**Data for the task**:
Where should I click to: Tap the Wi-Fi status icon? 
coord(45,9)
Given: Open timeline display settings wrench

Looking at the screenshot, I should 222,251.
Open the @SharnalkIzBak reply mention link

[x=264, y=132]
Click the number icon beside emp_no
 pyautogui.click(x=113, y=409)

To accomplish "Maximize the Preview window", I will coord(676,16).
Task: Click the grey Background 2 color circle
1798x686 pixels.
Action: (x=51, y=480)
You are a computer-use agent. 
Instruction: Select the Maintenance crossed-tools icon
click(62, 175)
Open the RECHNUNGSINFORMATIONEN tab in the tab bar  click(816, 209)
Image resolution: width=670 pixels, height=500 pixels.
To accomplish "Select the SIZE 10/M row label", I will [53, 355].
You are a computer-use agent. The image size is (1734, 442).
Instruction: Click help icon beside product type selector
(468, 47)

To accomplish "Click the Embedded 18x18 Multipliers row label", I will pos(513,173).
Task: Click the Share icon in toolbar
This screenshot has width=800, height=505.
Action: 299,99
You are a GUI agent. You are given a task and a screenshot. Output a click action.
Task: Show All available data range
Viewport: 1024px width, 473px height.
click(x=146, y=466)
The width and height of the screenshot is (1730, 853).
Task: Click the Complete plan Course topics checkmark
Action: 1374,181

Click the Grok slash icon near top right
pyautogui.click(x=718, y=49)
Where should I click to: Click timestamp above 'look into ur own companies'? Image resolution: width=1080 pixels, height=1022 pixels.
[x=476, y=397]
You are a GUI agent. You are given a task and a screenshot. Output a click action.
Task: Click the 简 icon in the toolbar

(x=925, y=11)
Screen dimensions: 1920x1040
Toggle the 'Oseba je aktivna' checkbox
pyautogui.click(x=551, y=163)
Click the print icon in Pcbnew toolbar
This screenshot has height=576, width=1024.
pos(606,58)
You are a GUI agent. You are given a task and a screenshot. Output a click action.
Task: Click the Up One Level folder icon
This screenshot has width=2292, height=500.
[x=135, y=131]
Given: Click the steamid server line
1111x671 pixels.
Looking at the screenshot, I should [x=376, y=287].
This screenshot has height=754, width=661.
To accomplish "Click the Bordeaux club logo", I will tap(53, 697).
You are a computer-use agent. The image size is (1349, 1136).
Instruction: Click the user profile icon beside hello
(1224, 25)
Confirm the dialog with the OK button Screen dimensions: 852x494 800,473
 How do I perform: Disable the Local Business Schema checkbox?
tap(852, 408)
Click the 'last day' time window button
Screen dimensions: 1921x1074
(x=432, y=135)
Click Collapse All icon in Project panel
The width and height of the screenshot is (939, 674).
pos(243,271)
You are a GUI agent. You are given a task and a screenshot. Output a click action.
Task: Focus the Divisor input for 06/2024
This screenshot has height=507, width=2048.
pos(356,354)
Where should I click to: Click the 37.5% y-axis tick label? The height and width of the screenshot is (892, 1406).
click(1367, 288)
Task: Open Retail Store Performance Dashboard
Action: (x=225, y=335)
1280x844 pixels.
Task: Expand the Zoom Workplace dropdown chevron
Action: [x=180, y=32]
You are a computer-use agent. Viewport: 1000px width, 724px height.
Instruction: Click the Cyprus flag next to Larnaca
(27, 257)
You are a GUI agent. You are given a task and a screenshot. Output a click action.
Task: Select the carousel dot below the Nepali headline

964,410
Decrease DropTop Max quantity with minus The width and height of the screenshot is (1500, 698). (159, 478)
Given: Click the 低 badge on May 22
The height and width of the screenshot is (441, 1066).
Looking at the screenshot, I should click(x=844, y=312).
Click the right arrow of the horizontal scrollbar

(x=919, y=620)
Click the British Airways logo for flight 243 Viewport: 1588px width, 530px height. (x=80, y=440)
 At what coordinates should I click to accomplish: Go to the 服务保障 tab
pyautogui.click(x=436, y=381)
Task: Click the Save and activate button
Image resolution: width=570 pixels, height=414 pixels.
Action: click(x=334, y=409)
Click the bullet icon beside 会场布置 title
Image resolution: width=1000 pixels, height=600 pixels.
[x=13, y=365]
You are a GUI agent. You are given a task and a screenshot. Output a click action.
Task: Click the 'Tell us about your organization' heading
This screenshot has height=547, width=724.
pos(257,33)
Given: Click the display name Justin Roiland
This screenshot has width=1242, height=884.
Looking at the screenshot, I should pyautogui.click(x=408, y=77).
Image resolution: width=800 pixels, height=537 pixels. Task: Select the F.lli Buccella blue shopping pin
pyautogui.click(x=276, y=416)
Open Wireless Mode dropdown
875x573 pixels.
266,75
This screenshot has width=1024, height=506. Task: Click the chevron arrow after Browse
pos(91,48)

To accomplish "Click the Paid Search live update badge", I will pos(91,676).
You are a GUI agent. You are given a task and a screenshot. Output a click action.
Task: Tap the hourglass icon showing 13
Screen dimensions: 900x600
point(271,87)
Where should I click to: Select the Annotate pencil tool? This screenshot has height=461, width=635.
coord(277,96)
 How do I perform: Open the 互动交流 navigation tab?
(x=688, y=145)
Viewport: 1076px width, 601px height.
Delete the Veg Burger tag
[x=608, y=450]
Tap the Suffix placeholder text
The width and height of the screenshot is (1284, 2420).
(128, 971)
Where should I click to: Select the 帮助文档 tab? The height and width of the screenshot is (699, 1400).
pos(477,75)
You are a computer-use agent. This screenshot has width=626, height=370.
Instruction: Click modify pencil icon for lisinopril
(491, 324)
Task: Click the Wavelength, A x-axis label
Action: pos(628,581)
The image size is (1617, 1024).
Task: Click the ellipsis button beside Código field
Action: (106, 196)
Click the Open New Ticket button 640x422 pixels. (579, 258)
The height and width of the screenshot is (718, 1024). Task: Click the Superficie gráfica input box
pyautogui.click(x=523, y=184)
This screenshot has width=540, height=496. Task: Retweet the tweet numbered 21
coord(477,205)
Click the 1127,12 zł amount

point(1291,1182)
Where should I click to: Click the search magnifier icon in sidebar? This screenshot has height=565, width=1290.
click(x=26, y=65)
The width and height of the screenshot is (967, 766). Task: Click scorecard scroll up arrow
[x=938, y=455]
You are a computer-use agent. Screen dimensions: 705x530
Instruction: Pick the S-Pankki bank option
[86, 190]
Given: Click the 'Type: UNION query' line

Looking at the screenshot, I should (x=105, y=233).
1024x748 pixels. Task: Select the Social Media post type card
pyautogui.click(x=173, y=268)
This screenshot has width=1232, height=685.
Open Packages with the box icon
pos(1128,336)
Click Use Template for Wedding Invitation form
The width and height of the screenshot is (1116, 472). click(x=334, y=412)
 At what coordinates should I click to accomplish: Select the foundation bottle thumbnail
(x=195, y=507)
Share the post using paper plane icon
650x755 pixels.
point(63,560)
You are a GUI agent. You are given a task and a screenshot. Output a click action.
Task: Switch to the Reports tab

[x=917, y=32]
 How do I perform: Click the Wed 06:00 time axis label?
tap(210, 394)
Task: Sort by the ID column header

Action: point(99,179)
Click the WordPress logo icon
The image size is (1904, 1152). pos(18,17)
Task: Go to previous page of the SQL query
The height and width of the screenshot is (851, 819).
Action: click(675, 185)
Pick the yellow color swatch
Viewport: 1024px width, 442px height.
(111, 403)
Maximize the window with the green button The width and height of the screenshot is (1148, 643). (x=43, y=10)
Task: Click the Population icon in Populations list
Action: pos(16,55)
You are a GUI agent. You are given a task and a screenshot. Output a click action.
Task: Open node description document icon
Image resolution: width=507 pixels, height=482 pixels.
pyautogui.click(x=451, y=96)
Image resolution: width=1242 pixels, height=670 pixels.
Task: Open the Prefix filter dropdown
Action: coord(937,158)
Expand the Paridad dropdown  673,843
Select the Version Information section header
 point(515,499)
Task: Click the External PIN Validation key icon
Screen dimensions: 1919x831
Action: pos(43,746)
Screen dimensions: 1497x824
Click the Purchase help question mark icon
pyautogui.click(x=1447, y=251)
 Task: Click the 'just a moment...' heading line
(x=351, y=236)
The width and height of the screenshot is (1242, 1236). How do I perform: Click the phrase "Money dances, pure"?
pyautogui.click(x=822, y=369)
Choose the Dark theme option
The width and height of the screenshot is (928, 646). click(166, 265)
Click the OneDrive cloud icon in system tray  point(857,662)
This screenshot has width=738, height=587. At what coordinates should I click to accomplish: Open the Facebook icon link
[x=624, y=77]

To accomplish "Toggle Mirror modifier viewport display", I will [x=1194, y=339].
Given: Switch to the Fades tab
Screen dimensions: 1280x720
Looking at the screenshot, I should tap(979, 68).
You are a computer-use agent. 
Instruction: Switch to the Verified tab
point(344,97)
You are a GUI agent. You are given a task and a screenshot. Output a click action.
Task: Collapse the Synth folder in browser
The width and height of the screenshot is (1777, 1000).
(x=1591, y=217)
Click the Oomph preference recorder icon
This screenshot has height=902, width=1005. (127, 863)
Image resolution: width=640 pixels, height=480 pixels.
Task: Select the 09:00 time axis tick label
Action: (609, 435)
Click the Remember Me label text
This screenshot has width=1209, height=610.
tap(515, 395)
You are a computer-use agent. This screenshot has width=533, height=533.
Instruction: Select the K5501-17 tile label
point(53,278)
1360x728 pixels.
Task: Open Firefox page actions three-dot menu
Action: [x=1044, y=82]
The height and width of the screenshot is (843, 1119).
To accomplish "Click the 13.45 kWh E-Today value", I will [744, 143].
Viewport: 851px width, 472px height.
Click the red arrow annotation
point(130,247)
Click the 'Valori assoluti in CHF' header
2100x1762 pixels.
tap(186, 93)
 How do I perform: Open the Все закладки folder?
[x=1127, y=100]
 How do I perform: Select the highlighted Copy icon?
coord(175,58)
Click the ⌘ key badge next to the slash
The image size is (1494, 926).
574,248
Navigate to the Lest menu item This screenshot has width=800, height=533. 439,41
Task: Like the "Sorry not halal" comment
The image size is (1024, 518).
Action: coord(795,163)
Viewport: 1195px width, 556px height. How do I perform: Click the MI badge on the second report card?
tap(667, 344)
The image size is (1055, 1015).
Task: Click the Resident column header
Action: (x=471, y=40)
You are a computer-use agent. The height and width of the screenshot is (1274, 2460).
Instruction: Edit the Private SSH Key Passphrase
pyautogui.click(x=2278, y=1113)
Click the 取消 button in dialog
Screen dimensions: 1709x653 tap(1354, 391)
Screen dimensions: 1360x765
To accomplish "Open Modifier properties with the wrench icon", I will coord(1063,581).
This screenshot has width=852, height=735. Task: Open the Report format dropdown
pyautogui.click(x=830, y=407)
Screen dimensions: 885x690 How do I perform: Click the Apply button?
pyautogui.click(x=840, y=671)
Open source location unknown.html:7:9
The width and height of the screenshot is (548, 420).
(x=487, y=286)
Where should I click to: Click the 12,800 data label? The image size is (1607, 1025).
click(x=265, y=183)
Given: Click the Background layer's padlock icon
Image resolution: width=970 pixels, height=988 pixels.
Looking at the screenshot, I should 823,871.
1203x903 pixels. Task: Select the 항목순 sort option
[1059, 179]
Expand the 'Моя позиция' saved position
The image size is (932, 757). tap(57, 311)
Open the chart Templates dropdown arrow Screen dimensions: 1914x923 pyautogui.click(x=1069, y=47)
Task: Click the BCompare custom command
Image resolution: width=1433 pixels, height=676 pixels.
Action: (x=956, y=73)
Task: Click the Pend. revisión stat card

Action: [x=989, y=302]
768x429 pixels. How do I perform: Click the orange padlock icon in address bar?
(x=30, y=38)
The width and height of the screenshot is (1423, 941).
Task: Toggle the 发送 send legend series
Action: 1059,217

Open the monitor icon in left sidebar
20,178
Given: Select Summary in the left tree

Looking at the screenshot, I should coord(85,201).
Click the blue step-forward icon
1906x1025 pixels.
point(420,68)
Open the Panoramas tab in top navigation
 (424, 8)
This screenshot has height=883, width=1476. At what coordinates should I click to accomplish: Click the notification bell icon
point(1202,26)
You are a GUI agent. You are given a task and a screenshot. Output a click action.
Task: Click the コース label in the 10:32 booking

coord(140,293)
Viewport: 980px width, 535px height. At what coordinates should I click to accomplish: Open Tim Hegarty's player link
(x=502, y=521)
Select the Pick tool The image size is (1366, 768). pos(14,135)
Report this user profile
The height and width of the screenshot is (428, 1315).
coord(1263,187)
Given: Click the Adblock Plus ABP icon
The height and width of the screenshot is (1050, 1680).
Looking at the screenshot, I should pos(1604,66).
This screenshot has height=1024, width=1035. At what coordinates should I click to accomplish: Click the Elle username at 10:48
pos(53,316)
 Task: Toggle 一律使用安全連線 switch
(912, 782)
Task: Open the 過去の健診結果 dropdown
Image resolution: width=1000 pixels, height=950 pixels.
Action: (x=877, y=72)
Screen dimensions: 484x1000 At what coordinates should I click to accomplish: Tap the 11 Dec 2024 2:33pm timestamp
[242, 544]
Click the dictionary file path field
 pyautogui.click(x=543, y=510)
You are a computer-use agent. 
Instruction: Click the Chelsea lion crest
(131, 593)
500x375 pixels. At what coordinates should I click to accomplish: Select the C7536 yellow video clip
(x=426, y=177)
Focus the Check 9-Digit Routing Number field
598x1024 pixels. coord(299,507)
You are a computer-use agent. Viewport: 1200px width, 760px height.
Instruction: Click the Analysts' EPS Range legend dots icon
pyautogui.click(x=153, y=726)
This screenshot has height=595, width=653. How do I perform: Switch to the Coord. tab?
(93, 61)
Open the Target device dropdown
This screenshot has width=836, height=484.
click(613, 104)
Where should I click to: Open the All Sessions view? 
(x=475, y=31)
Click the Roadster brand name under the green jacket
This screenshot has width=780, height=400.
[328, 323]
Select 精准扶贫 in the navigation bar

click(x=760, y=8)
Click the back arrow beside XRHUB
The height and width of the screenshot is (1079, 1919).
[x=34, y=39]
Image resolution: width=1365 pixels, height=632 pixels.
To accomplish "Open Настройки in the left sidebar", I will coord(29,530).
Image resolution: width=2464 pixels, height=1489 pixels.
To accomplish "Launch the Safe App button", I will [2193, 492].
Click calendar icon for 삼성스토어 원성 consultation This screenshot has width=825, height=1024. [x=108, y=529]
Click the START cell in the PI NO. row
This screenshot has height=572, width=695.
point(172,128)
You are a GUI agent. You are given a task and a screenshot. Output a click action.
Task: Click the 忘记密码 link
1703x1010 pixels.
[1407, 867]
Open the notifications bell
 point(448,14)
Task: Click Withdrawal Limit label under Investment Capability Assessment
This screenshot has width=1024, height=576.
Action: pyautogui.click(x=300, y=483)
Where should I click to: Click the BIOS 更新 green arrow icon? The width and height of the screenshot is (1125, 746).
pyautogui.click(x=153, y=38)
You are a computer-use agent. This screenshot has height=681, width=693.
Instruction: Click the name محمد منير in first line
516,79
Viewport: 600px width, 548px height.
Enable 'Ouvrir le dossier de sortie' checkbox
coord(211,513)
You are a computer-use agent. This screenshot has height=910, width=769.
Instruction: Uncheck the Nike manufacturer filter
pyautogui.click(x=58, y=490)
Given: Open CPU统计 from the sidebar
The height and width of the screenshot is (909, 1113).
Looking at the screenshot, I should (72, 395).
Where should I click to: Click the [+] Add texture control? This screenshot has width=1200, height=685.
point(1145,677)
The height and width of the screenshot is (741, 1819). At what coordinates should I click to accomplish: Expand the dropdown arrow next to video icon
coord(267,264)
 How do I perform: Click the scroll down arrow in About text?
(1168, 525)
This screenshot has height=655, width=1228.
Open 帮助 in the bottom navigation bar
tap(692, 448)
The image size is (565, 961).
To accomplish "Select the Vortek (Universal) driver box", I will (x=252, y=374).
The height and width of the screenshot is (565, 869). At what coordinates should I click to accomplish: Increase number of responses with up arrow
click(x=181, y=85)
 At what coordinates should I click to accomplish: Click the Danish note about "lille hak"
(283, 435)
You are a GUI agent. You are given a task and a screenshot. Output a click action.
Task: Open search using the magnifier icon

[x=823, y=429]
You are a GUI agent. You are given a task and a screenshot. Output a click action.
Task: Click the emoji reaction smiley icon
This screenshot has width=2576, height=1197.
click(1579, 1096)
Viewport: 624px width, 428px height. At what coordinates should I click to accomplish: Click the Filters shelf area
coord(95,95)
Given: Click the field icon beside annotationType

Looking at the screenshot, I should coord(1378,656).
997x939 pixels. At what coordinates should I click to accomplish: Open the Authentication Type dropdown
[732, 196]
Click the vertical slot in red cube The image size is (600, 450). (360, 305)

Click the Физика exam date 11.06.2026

**Your task**: In the records, find every line that has the string "color" and copy it.

**Result**:
Task: Click the grey Background 2 color circle
Pick the yellow color swatch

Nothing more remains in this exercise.